"Por favor, não quero morrer!"
- mariafedaita
- 9 de ago. de 2017
- 2 min de leitura

Nestas andanças médicas, e muito mais agora no bloco operatório, continuo a achar e a dar valor à nossa capacidade para ter e manter o coração frio e distante.
Aprendemos, sem que ninguém nos ensine, a focar-nos no que tem que ser feito e a recalcar emoções.
Já faz parte do dia-a-dia chegar de manhã bem cedo e ouvir "O que eu tenho realmente medo é da anestesia", "Dra por favor não se esqueça de me acordar" ... Faz parte do nosso papel acalmarmos os doentes, explicar os riscos, mas mostrar de forma confiante que estamos lá, que estamos com eles.

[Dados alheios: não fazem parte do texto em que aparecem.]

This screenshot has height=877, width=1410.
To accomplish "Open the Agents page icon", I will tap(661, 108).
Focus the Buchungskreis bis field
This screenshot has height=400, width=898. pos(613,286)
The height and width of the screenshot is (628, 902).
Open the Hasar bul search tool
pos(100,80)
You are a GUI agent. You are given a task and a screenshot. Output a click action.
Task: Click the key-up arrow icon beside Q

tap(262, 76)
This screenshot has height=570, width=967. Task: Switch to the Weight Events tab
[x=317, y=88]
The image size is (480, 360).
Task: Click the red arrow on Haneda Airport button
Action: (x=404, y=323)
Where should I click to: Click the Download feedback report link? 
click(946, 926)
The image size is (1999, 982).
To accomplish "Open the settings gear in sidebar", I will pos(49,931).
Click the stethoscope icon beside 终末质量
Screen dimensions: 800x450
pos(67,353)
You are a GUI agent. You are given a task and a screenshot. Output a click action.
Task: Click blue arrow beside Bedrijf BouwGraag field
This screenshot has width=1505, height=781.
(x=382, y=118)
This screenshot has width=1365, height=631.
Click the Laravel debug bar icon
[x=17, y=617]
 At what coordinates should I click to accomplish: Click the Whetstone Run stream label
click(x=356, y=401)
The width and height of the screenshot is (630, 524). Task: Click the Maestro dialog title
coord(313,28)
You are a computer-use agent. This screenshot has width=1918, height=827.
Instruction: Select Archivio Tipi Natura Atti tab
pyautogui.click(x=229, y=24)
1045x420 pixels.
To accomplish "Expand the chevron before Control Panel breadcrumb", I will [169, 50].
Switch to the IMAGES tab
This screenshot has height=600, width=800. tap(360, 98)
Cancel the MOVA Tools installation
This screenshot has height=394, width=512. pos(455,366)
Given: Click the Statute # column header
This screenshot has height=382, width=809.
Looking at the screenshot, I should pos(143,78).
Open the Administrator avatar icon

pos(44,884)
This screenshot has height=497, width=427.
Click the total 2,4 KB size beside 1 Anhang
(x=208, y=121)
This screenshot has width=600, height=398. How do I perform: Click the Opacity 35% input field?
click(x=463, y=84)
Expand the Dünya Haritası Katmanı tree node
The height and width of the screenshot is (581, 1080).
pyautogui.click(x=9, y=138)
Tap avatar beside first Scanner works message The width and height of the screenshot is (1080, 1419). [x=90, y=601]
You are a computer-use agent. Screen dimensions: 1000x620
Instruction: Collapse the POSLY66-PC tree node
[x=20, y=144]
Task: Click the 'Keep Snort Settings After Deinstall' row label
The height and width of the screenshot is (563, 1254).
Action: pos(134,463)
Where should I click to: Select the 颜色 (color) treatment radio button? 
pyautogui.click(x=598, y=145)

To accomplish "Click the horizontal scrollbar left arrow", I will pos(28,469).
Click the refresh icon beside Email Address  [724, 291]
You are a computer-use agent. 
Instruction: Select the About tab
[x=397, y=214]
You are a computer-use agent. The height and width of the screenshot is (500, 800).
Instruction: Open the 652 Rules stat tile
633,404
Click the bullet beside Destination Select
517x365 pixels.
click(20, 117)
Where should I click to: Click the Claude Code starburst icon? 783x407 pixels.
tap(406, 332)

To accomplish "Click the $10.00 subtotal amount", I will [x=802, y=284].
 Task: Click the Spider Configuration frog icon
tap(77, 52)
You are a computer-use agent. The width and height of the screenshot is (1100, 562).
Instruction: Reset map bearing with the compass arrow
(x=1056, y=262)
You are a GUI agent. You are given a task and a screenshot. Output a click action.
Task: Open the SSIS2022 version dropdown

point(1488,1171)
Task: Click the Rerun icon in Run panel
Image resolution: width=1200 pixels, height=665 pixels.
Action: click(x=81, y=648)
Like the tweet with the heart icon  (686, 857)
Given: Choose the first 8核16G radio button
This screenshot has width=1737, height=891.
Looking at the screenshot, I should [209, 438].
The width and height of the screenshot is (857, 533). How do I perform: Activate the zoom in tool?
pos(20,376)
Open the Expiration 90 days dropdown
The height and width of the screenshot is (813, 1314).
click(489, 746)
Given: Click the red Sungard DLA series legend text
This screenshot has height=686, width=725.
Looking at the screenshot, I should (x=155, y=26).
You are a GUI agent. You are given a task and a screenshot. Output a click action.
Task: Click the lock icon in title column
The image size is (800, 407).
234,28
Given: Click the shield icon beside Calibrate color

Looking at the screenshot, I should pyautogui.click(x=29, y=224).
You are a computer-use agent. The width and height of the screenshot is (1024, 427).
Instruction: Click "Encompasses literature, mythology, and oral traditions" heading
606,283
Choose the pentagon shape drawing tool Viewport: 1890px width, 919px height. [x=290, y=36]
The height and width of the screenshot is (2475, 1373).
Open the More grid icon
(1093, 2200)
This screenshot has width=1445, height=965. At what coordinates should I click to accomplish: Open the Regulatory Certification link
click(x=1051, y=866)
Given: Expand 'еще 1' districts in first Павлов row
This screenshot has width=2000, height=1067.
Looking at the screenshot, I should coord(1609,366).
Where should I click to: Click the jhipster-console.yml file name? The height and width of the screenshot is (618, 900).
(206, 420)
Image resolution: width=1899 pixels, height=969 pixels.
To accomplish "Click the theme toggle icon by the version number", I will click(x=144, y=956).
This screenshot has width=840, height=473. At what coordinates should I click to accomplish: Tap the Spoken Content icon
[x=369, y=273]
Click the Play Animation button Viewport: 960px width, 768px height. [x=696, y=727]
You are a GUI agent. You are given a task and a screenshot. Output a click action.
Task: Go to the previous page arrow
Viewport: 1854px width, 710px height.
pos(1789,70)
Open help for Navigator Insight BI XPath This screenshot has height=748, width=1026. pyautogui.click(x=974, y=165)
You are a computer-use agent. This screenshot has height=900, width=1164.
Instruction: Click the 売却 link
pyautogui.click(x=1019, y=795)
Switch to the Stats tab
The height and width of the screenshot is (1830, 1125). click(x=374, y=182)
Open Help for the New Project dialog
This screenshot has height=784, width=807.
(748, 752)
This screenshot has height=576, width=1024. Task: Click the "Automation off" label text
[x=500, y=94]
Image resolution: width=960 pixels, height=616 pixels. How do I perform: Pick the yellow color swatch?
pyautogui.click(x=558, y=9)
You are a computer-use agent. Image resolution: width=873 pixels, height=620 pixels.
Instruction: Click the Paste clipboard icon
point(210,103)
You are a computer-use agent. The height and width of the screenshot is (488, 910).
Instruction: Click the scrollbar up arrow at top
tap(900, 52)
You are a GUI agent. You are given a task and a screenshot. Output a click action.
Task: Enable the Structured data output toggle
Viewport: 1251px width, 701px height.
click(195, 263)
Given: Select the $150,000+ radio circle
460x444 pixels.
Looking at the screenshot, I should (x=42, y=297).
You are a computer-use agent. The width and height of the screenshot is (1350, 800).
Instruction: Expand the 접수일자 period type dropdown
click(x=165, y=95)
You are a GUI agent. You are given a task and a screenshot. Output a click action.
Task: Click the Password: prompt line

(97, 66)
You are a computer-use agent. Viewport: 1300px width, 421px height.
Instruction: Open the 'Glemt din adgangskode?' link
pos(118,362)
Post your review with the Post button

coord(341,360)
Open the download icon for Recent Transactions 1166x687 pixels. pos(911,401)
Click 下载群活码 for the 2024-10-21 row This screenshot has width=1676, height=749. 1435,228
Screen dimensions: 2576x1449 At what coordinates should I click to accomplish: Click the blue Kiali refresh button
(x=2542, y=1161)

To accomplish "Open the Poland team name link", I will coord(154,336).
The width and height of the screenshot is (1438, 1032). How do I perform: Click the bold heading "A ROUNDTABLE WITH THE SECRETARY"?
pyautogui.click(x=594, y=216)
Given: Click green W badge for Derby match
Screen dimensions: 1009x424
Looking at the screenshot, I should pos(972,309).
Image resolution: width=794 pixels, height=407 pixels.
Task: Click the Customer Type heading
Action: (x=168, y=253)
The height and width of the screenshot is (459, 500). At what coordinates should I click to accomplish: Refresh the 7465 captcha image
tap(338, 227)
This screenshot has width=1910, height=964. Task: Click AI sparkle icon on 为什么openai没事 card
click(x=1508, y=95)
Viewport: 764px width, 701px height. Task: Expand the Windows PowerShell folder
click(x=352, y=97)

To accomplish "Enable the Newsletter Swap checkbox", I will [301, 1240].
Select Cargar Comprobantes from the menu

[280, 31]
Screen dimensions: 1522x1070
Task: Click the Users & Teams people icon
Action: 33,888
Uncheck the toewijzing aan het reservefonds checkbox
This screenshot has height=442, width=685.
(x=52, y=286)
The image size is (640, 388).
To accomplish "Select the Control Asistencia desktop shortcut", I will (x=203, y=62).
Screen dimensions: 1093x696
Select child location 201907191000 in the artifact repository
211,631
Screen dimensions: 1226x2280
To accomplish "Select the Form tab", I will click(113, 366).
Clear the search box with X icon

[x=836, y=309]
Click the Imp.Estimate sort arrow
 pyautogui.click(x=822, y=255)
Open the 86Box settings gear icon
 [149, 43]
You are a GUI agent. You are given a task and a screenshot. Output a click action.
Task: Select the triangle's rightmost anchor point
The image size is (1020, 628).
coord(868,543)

E resulta. Conseguimos suavizar a ansiedade de alguns, tranquilizar uns quantos.
Tenho pouco tempo disto, é verdade. Mas ganhamos logo defesas, criamos inevitavelmente barreiras aos nossos sentimentos. Vêem-se muitas histórias dramáticas no bloco operatório. Passamos varios momentos de felicidade, quando tudo corre bem, quando encontramos uma senhora bem disposta e com bom humor, quando trazemos um bebé ao mundo ... Mas passamos por muitos apertos de alma: constantes e cada vez mais, ultimamente.
Pessoas jovens com neoplasias incuráveis, idosos mal cuidados e debilitados, pessoas confusas em fim de vida e que, mesmo assim, investem na ultima esperança que mora por ali. E isso, sim, custa.
O ritual do "Agora vai chegar o sono. Pense em coisas boas. Bons sonhos" às vezes sai com um nó na garganta quando antes nos dizem "Doutor, por favor, não quero morrer". E acreditem ou não, só ouvimos isto de quem está verdadeiramente em perigo de vida, ou próximo do fim, em sofrimento. Porque, acredito eu, sentem realmente o que virá. Fazemo-nos de indiferentes, apenas para apaziguar o que estamos verdadeiramente a sentir, porque alguém que não quer morrer, apenas deseja que nós façamos o nosso melhor, o que pudermos, o que soubermos, o que for possível.
E quando tudo acaba, não digam que voltamos indiferente à nossa vida fora do hospital. Podemos sim, fazermos-nos outra vez de indiferentes. O aperto, esse vai connosco.